[MATERIAL SUPPLIED — start]
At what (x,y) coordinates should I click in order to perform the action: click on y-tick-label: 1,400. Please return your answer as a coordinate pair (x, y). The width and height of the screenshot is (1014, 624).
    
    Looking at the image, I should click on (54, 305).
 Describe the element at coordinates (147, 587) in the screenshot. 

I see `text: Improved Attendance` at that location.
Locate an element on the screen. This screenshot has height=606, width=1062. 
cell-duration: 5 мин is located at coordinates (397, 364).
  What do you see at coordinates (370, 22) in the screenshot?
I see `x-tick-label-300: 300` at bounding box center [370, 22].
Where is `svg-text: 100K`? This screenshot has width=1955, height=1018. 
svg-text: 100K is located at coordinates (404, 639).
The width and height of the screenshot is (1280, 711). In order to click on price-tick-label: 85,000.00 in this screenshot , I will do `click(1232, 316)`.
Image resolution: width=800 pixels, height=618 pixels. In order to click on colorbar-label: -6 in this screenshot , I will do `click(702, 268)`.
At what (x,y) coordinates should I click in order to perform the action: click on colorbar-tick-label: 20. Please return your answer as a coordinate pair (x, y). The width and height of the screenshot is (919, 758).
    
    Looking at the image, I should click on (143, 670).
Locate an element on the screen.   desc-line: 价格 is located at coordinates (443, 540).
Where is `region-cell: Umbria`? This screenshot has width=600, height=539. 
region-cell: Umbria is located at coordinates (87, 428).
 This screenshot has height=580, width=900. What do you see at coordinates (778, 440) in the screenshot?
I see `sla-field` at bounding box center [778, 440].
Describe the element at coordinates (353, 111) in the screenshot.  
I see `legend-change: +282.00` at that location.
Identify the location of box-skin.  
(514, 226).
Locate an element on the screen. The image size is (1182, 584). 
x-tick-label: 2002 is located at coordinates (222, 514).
[MATERIAL SUPPLIED — finish]
BRIEF: Turn the lines of the data above that start at the line containing "Locate an element on the screen. This" and end at the line containing "What do you see at coordinates (370, 22)" into a numbered list, omitting any blank lines.

EXERCISE SOLUTION:
1. Locate an element on the screen. This screenshot has height=606, width=1062. 
2. cell-duration: 5 мин is located at coordinates (397, 364).
3.   What do you see at coordinates (370, 22) in the screenshot?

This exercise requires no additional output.